British Leave-ing is getting Pythonesque

We are just starting to see the effects of Brexit on the British and Irish economies, and guess what? It’s not pretty.

In fact, saying ‘it’s not pretty’ is an understatement. An understatement reminiscent of the very British dinner guests visited by the Grim Reaper in Monty Python’s film The Meaning of Life. The guests, you’ll remember, were murdered by a salmon mousse. Once they realised they were bound for the lakes of fire, they said: “Well, that’s cast rather a gloom over the evening, hasn’t it?”

Things are becoming Monty Python-level ludicrous.

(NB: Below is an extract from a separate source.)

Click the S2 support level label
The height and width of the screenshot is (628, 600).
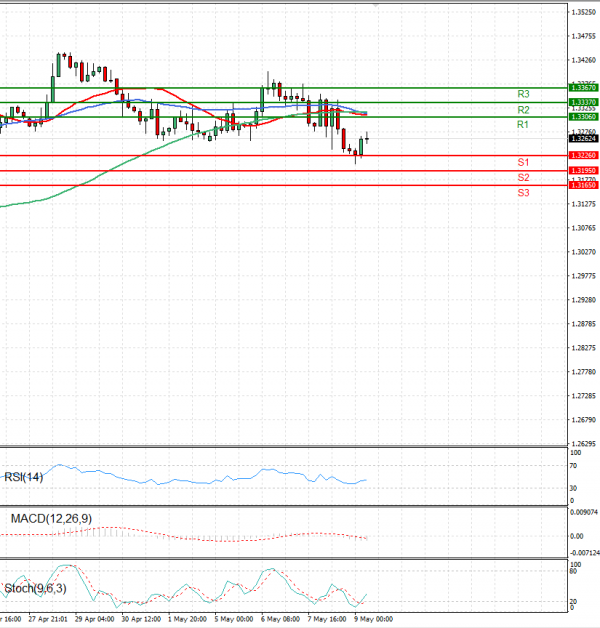(523, 177)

British indicators of market sentiment, like purchasing managers’ indices of both services and manufacturing, are showing readings not seen since the global financial crisis of 2008 and 2009. Large British banks are laying people off. One-third of foreign students are now less likely to come to Britain post-Brexit. Global car makers like Ford are warning they’ll have to close British and European plants. Profit warnings from PLCs are everywhere. Giants like IAG, the owner of British Airways, announced it lost nearly £150 million in the last few months, just because of the collapse in sterling’s value. Rolls Royce’s profits fell 80 per cent.

As an aside, if your business is doing badly, you can blame Brexit for at least another three quarters. It is the macro-excuse.

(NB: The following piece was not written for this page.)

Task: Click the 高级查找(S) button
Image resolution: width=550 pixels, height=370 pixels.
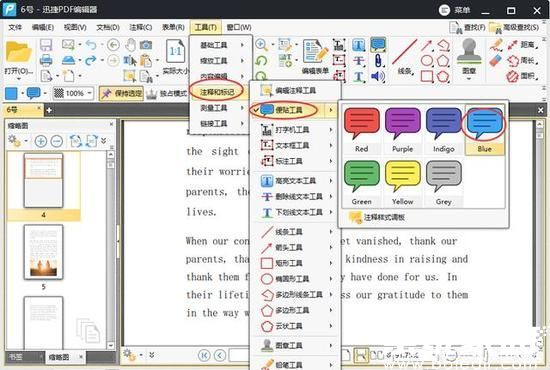Action: click(515, 27)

At least €68 billion has been pulled out of European equity markets since the Brexit result, and the Bank of England has been forced into a much more activist position to stabilise markets. Only two people have come out of the Brexit story winners. They are Mark Carney, governor of the Bank of England, and Nicola Sturgeon, Scotland’s first minister.

At the macro-economic level, the IMF has revised down its growth forecasts for both Britain and Ireland as a result of Brexit. The Irish Central Bank has done the same. The British current account deficit in the first quarter of 2016, of about 7 per cent of gross domestic product, is the biggest since post-war records began. That’s crisis territory. The only way to restore a current account balance is to sell more to the world than you buy. As Professor Diane Coyle recently argued, Brexit means the chances of Britain trading more with the world just got much, much worse, so the chances of reducing the risk of a sudden stop of funding are much smaller.

I’ve argued in this column that the trade negotiations Britain will need to conduct will take much, much longer than the two years specified by Article 50 of the Lisbon Treaty. I know this because no trade negotiation, ever, has taken less than two years. And the Brexit negotiations are some of the most complex ever undertaken. Brexit will keep lawyers, trade experts, negotiators, economists, and other parasites’ mortgages paid for years.

My sense now is that Britain won’t invoke the ‘divorce’ clause of Article 50 until the end of 2017, if ever. This is because it needs to gear its bureaucrats in its civil service up to actually do these negotiations. The EU is to bureaucracy as Fifa is to corruption and it has already been negotiating the Transatlantic Trade and Investment Partnership (TTIP). It has appointed former French foreign minister and EU Commissioner Michel Barnier as its chief Brexit negotiator.

Barnier has taken a hard line with the British financial services sector before. He recently said the British must accept freedom of movement “without exception or nuance” if it wants to keep its access to the single market. He will apparently negotiate only en français.

Britain has David Davis, a guy who once sold sugar, Liam Fox, a guy who once sold access to his ministerial office to lobbyists, and Boris Johnson, a guy who once sold a pile of lies to the British electorate on how brilliant Brexit would be for them.

Barnier will eat them without salt, but he might use a little butter. Think of King Arthur and his silly English ‘kniggits’ talking to the French behind their castle wall in the film Monty Python and the Holy Grail.

Britain’s new prime minister has been making nice sounds around the island of Ireland and in Scotland. Apparently it’ll all be grand. As reassuring as that is, remember the Republic of Ireland will negotiate as part of the EU, not alone, and border control will be part of the remit of Monsieur Barnier, not Monsieur Kenny. That part of the United Kingdom that is the six counties in the North and Scotland, who both voted to remain, will be represented by ministers Davis, Fox, and Johnson. Bet they’re delighted about that.

Remember the context for Brexit. Flagging global growth, high debt levels, low and in some cases negative interest rates, combined with a humanitarian crisis which is destabilising borders, political uncertainty across the globe, and a retrenchment of globalisation – all these are feeding into the problem Brexit is supposed to solve.

Irish interests are orthogonal to a situation where free movement of capital, labour, goods and services are curtailed. We thrive on openness. Brexit is the opposite of this, driven by people with no clue as to the future they’d like to create.

It’s ludicrous. Monty Python couldn’t have sketched it better.